- Data entries:
-- Opening Marker --

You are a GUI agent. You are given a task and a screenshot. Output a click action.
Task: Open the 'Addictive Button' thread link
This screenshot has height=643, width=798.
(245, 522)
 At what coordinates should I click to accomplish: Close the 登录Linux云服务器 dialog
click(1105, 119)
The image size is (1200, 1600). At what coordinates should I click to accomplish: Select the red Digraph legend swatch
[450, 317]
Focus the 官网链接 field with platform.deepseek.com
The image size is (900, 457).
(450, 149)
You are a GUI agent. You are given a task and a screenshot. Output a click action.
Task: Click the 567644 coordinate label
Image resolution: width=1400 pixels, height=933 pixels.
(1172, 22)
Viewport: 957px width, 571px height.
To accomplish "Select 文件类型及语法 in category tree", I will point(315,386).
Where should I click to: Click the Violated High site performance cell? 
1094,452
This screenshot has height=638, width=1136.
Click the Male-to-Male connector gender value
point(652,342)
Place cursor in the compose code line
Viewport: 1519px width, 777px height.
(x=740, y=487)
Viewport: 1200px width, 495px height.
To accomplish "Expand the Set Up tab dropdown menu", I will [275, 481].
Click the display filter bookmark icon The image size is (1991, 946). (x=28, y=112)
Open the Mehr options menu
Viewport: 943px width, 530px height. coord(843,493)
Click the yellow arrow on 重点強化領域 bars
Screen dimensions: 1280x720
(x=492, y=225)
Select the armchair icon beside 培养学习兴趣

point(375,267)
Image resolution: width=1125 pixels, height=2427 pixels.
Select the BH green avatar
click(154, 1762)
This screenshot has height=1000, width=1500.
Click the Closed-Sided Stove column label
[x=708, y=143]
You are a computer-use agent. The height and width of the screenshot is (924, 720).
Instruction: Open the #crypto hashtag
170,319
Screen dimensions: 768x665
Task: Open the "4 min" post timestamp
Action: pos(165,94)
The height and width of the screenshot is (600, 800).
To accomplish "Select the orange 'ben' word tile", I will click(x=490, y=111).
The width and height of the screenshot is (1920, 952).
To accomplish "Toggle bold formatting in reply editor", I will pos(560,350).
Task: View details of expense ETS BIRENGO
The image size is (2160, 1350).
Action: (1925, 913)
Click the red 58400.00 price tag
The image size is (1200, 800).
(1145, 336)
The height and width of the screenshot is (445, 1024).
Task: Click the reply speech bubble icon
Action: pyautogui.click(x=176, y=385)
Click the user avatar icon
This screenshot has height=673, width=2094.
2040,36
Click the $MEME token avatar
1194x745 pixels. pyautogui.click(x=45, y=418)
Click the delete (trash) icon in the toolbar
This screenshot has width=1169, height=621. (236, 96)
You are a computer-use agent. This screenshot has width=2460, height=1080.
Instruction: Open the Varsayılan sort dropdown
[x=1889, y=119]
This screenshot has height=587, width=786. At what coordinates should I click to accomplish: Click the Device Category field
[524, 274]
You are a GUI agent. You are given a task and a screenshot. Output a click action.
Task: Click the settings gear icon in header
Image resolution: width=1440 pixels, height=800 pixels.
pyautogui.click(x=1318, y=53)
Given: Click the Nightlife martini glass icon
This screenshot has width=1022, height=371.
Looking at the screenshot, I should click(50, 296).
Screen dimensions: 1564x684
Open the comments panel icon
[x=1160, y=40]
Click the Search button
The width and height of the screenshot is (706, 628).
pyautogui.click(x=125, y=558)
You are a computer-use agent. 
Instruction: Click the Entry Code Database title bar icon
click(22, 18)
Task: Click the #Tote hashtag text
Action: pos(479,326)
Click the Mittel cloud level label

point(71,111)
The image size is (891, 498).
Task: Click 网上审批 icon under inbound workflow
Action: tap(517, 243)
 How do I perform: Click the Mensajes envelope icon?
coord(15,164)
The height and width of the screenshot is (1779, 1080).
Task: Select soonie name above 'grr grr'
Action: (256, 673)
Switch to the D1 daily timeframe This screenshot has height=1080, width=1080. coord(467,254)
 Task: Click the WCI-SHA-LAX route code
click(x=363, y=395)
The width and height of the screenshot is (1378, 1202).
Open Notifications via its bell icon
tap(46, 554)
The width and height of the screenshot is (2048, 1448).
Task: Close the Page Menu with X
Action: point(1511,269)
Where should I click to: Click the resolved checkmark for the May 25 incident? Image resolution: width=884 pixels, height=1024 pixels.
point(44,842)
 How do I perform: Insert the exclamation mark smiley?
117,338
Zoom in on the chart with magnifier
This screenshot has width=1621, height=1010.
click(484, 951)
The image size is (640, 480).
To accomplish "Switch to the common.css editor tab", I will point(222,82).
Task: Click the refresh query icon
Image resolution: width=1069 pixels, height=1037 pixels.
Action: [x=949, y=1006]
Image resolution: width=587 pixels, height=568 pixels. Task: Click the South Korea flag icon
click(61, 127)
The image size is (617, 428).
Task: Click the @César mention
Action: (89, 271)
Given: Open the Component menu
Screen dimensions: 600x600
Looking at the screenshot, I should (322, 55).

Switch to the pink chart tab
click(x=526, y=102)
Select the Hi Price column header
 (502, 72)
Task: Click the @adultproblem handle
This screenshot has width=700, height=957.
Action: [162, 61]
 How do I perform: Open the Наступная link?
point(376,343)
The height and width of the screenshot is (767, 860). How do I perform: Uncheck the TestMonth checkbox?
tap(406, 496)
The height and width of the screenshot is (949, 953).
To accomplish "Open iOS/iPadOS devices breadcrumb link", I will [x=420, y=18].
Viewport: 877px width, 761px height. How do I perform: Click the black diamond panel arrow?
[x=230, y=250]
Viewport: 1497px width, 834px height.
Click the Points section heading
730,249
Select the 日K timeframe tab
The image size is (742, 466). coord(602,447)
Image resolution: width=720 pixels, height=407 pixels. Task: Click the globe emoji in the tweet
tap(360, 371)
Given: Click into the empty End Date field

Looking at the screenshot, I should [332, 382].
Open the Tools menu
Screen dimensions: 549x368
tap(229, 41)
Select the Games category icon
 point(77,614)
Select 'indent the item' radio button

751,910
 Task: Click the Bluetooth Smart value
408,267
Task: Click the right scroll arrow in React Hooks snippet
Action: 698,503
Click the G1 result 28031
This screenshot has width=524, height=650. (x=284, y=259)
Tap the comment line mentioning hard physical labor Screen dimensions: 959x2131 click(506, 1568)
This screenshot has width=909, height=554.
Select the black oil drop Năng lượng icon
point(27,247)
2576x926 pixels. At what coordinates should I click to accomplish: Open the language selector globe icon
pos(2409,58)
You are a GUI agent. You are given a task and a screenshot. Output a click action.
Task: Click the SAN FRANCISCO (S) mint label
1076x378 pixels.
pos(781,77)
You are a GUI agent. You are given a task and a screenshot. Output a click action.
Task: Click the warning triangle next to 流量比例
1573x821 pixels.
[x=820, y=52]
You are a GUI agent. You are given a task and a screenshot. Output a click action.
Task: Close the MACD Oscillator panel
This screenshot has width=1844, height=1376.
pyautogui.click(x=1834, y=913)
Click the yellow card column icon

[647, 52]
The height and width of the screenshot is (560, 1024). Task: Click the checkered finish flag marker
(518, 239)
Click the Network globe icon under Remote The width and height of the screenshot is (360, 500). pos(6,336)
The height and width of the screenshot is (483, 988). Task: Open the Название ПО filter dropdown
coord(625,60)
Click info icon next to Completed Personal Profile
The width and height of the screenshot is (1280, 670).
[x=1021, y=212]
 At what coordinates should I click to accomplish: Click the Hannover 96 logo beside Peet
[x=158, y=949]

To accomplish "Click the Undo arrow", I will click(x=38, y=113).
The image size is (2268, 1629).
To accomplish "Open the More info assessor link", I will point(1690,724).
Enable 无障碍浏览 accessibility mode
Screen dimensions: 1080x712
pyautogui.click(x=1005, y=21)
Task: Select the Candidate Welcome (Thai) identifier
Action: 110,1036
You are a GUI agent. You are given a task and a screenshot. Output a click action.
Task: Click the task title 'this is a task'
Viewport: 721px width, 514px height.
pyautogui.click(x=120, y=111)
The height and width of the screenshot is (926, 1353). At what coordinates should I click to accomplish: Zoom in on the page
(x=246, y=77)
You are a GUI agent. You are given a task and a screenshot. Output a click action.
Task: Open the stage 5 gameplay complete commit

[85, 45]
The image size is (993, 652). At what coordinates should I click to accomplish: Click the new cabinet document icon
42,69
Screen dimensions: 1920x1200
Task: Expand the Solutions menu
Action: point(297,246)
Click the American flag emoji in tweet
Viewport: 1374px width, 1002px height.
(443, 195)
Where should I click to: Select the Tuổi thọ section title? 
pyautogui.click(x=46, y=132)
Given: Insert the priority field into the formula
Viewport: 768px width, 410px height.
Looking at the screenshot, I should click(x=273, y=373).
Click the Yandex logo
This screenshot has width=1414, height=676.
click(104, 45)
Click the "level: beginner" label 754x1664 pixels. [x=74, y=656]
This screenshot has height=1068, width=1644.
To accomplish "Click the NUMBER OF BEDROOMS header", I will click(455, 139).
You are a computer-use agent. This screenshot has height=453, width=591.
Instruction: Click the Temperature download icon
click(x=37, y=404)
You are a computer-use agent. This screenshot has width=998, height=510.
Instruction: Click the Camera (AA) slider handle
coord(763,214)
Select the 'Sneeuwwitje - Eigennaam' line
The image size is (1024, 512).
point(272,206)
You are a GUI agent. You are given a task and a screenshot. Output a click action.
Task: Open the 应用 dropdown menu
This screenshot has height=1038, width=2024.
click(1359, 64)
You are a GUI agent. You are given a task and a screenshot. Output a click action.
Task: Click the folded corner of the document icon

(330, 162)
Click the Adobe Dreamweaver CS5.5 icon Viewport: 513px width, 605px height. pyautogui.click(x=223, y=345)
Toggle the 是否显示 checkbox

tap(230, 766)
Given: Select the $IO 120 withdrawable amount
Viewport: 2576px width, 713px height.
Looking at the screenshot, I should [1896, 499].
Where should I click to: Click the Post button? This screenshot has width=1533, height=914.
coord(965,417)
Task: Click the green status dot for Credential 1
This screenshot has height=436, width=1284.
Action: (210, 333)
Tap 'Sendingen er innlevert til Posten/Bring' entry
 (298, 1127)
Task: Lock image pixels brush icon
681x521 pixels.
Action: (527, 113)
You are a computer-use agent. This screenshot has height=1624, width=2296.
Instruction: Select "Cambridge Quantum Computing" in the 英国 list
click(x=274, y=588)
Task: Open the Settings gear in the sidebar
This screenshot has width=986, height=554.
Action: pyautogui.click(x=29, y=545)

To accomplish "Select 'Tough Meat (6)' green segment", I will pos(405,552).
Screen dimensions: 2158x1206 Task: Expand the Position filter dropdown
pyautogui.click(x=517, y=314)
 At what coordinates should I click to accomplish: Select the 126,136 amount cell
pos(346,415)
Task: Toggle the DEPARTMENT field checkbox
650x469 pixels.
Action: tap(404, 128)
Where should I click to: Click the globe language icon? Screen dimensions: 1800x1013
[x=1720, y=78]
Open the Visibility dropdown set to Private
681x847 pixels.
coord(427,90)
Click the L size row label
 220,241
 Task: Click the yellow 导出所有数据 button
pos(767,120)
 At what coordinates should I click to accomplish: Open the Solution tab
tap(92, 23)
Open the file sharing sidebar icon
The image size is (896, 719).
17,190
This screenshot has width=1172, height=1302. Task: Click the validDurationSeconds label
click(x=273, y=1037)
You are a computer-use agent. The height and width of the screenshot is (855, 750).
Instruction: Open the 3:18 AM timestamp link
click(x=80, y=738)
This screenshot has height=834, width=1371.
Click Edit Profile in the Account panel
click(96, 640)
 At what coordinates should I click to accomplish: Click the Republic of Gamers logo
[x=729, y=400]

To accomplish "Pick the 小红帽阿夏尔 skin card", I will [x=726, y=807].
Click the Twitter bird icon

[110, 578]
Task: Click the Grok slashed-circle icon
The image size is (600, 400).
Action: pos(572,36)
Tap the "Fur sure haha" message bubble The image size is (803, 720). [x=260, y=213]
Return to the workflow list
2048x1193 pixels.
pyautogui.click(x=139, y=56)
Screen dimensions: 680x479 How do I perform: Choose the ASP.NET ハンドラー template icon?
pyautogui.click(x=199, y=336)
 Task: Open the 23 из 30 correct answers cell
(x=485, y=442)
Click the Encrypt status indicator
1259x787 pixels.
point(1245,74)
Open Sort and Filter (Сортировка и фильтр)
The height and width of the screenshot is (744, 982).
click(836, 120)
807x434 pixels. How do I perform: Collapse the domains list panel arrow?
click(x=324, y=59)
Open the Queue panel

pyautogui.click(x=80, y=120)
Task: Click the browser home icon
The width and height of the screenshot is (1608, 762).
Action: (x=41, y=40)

-- Closing Marker --

- Assigned task:
Take the stretch of lines above from the one containing "Screen dimensions: 2158x1206" through the one containing "is (855, 750)." and repeat it exactly, adding no other line.

- Answer box:
Screen dimensions: 2158x1206 Task: Expand the Position filter dropdown
pyautogui.click(x=517, y=314)
 At what coordinates should I click to accomplish: Select the 126,136 amount cell
pos(346,415)
Task: Toggle the DEPARTMENT field checkbox
650x469 pixels.
Action: tap(404, 128)
Where should I click to: Click the globe language icon? Screen dimensions: 1800x1013
[x=1720, y=78]
Open the Visibility dropdown set to Private
681x847 pixels.
coord(427,90)
Click the L size row label
 220,241
 Task: Click the yellow 导出所有数据 button
pos(767,120)
 At what coordinates should I click to accomplish: Open the Solution tab
tap(92, 23)
Open the file sharing sidebar icon
The image size is (896, 719).
17,190
This screenshot has width=1172, height=1302. Task: Click the validDurationSeconds label
click(x=273, y=1037)
You are a computer-use agent. The height and width of the screenshot is (855, 750).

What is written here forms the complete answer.